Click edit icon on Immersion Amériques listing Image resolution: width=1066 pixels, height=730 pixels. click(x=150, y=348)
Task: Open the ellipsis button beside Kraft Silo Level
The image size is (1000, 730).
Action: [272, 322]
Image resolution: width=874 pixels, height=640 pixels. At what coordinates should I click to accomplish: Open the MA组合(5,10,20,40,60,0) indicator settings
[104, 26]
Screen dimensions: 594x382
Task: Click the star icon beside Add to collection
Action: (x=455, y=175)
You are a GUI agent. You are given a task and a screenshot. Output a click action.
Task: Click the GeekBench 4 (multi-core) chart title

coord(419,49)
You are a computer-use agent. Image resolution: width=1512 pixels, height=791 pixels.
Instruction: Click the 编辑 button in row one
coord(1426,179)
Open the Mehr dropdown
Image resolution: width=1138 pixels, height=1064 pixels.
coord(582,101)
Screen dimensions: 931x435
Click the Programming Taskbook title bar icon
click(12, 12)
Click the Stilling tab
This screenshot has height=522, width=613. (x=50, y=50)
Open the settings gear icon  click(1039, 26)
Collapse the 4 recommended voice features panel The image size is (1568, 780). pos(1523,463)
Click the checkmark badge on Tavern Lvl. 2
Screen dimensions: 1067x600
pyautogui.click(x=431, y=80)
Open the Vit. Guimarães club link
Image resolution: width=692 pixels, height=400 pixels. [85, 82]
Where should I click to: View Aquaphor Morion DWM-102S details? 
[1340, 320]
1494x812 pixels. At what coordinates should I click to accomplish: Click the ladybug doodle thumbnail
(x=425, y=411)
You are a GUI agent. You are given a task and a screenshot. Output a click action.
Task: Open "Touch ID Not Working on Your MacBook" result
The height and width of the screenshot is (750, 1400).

——————————

Starting from the line containing "1494x812 pixels. At", repeat each line through the end of the entries, exactly.

1494x812 pixels. At what coordinates should I click to accomplish: Click the ladybug doodle thumbnail
(x=425, y=411)
You are a GUI agent. You are given a task and a screenshot. Output a click action.
Task: Open "Touch ID Not Working on Your MacBook" result
The height and width of the screenshot is (750, 1400).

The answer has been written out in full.